HTI Style Guide for American Verse Project and Middle English Texts

  • Front Matter
  • Openers, Closers, and Bylines
  • Page Numbers
  • Bilbiographic Information for Epigraphs
  • Heads
  • Naming of DIV elements
  • Poems
  • Lines
  • Quotations
  • Milestones
  • Notes
  • Spacing
  • Corrections to Text
  • Hyphens
  • Oddities
  • HTI American Verse Imaging Guidelines
  • Indexing new texts

  • When you run into a situation that you don't know how to tag, we would suggest that you first consult the guidelines below, and if the information is not covered here, then look in the TEI Guidelines (particularly volume 2). It is also helpful to look at some of the verses using Panorama with the tags on (ctrl T) that are already online. If you do so, be aware that different texts handle the same situation differently. You may need to makes some choices. If after trying the above you still can't resolve your question, then talk to one of the HTI staff.

    Front Matter

    title page <titlepage>dedication <div type="dedication">
    title <doctitle>preface <div type="preface">
    author <docAuthor>acknowledgments <div type="acknowledgment">
    part title <titlepart>epigraph <epigraph>

    The <byline> tag refers to the primary statement of responsibility given on the title page or at the end of a work. When the author's name is given, use <docAuth> within the byline. For instance: <byline>By <docAuth>Louise Chandler Moulton</docAuth></byline>.

    Note: If dedications or acknowledgements are part of the titlepage (or another div) they should not be tagged as separate divs.

    Title pages are not always scanned, so doublecheck when you are encoding front matter that all title page information is present. Some information such as title and author may have to be typed in by hand.

    Page numbers

    Wherever the page numbers appear in the printed text (top, bottom or even side of page), the page break element appears at the top of the text for that page.

    If you can determine the page number of un-numbered pages by counting backwards from the first page number given in the text, you should do so and assign page numbers. Place them in square brackets to differentiate them from the page numbers actually present in the text. For example, if the introduction begins on page vi, you can assign the numbers i-v to the pages that preceed the introduction.

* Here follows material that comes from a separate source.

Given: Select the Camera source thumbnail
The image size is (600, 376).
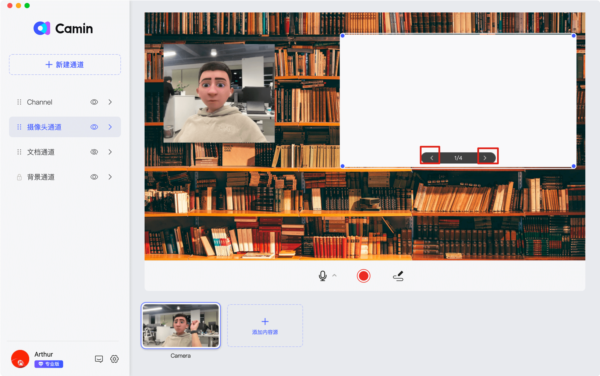Looking at the screenshot, I should pyautogui.click(x=181, y=326).

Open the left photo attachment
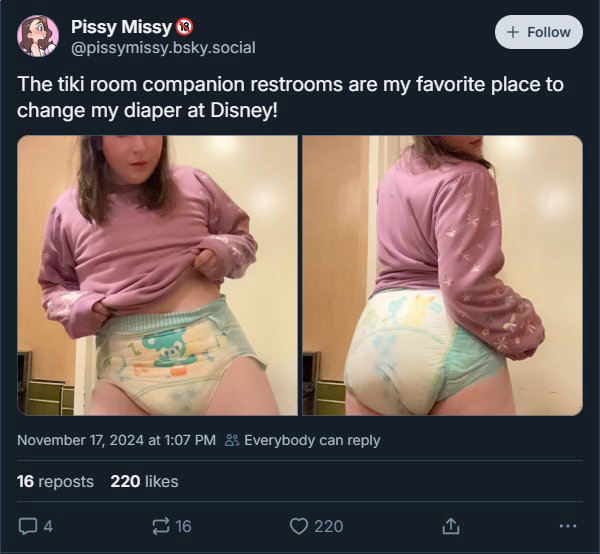(157, 275)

    The titlepage and verso are never assigned page numbers. The word verso should appear in place of a page number on the verso page.

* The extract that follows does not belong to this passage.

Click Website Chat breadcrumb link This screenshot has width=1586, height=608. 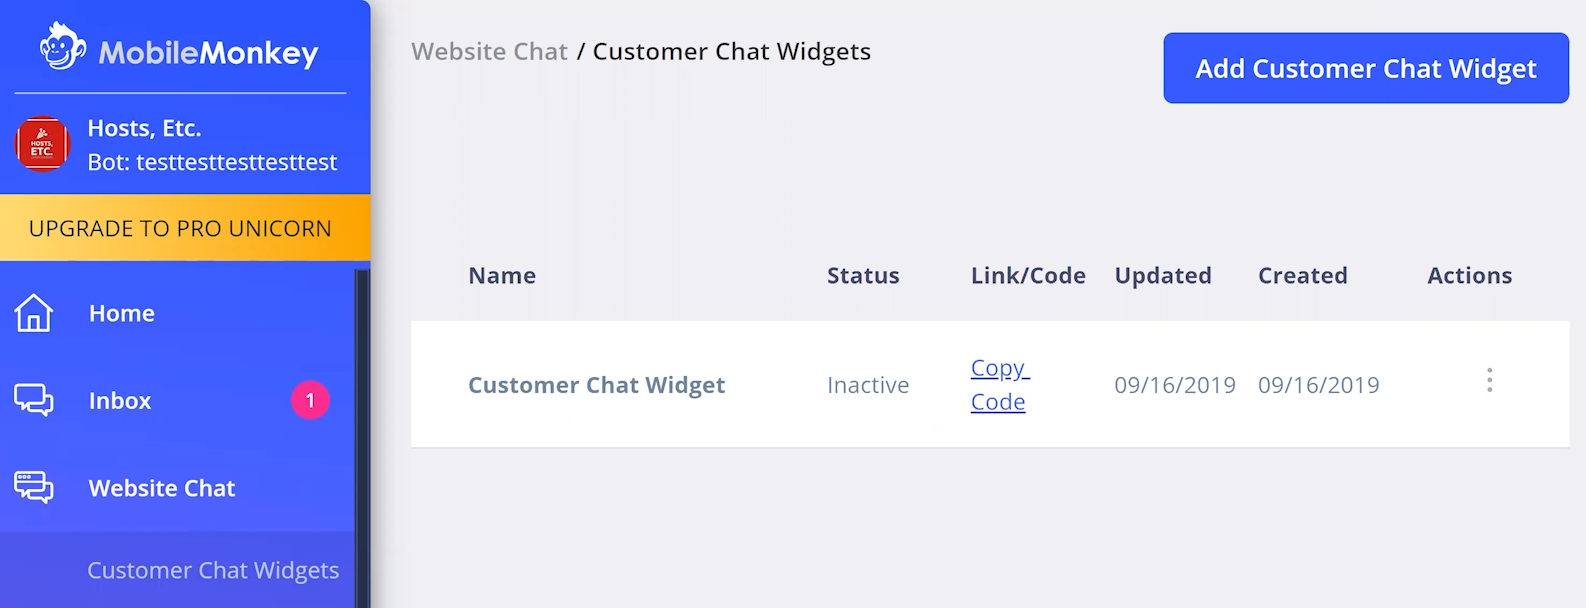tap(489, 51)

    Sometimes the pagination is wrong in the original text. Leave in the page numbers of the original text and insert a note in the header that the error was noted and the original pagination was preserved.

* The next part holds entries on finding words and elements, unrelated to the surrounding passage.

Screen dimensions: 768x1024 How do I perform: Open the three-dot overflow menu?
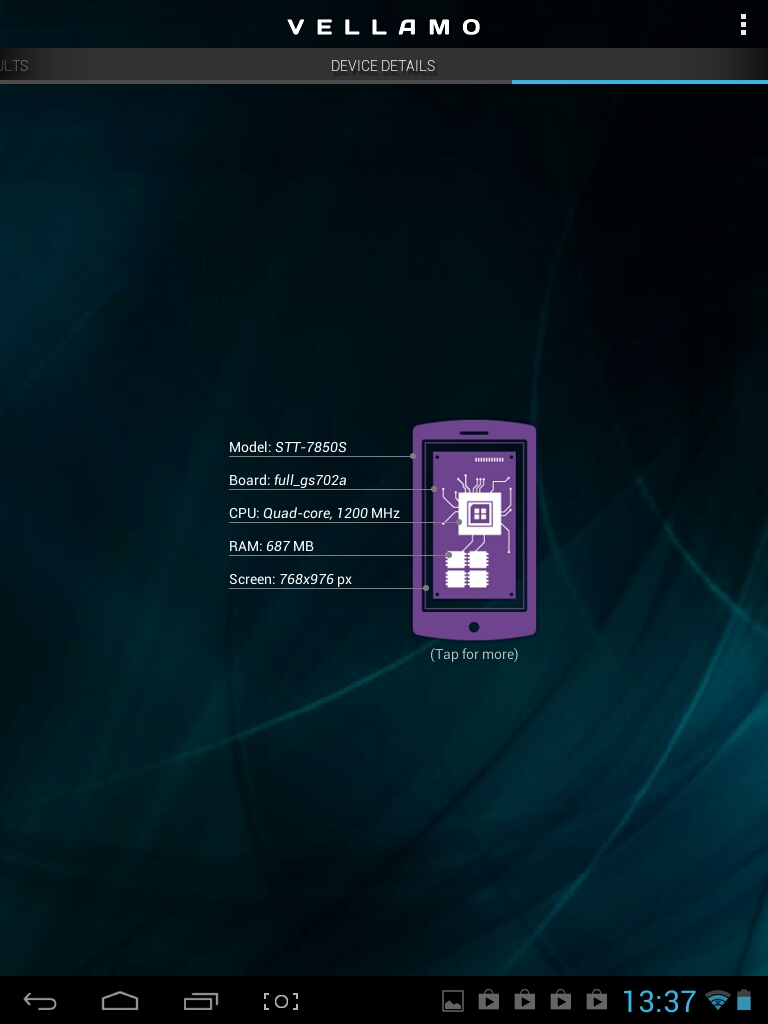tap(742, 25)
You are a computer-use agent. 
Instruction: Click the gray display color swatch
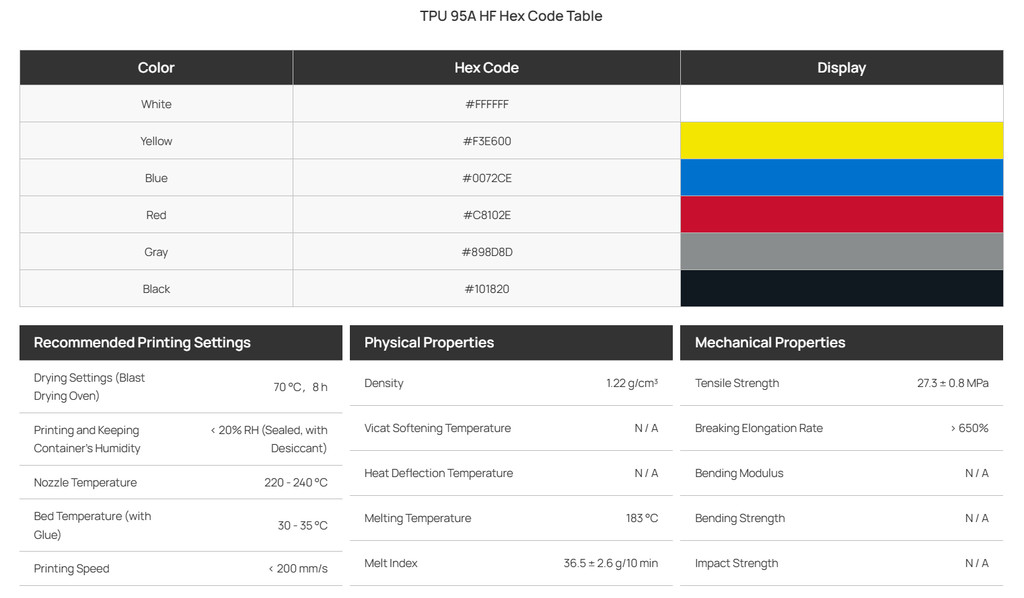841,251
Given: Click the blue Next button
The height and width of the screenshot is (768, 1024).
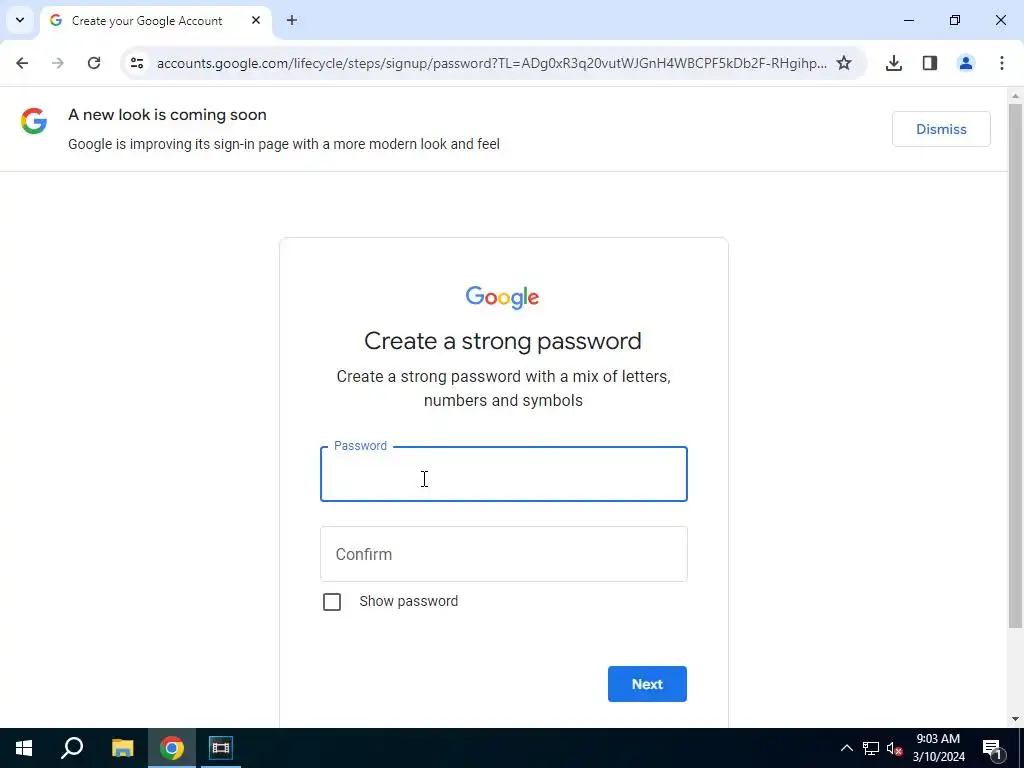Looking at the screenshot, I should (647, 684).
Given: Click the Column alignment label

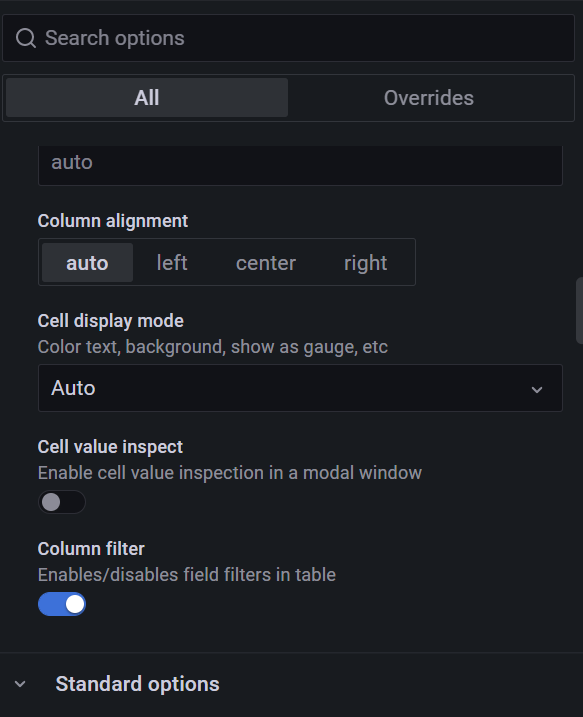Looking at the screenshot, I should [x=112, y=221].
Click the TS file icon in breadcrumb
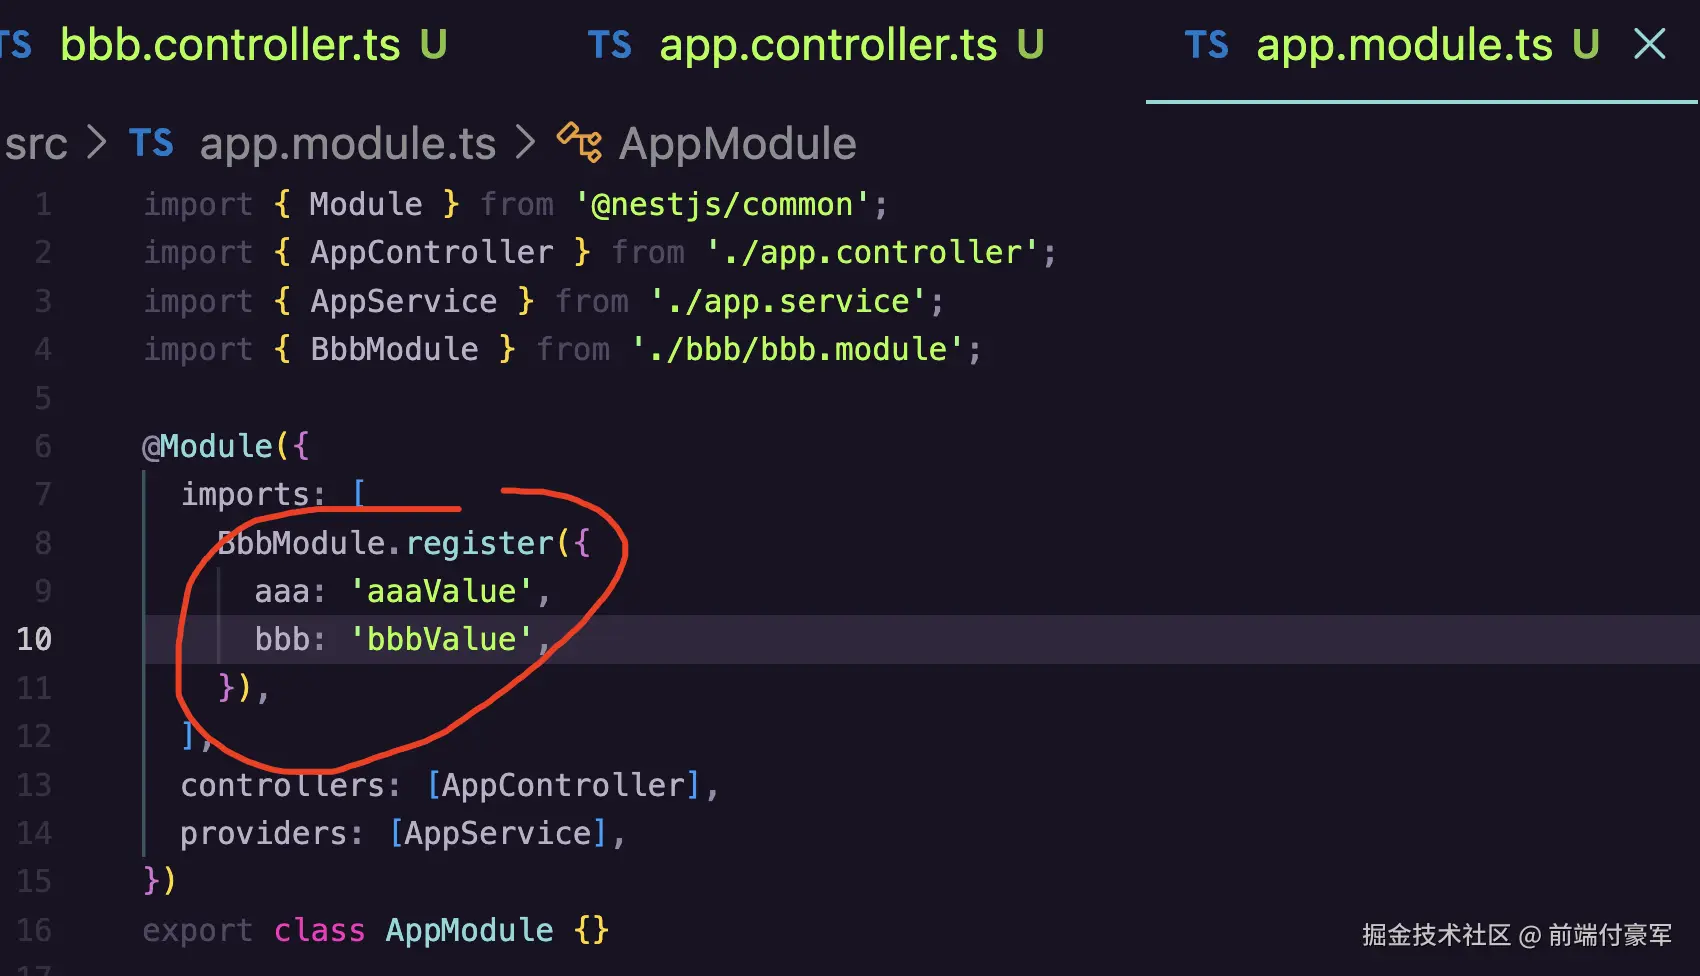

    Page numbers should appear inside a div. For example, do not put a page numbers between two div1s -- put the page number inside the div that begins where a page break occurs.

    Bibiographic Information for Epigraphs

    Epigraphs (quotations that preceed entire texts or individual poems) often carry with them bibliographic information, such as an author's name and/or a title. Enclose these in a bibl tag. If the parts of the bibliographic information are differentiated by typeface (for example the title in bold), you should label the parts separately within the bibl tag.

    "Is it better to suffer the slings and arrows of outrageous fortune":

    <bibl> Shakespeare, Hamlet </bibl>
    <bibl> <author> Shakespeare </author> <title> Hamlet</title> </bibl>.

    Openers, Closers, and Trailers

    An opener groups together phrases appearing as preliminary matter in prose, poems, and especially letters. Use <opener> when a date and/or place is given at the beginning of a poem, introduction, or prefatory material like a foreword or preface.

    Don't break down <opener> into the subelements of dateline, byline, and saluation if those would be applicable. In Middle English texts, the openers often take the form of a sentence-long summary of the text that follows, and they may be in Latin.

    A <closer> groups together the same elements, but at the end of a division. Again, don't break them down into the various subelements.

    The <trailer> element contains a footer for a division. In the Middle English texts, a prayer (generally in Latin) at the end of a div in a religious text or "Here endeth cap. XXI" in a secular text would be trailers.


    Main title with subtitle:

    <head>The Red Wheelbarrow</head>

    <head type="sub">A meditation on chickens </head>

    Main title with a roman numeral: contain within the same head tag with a line break <lb> after the numeral.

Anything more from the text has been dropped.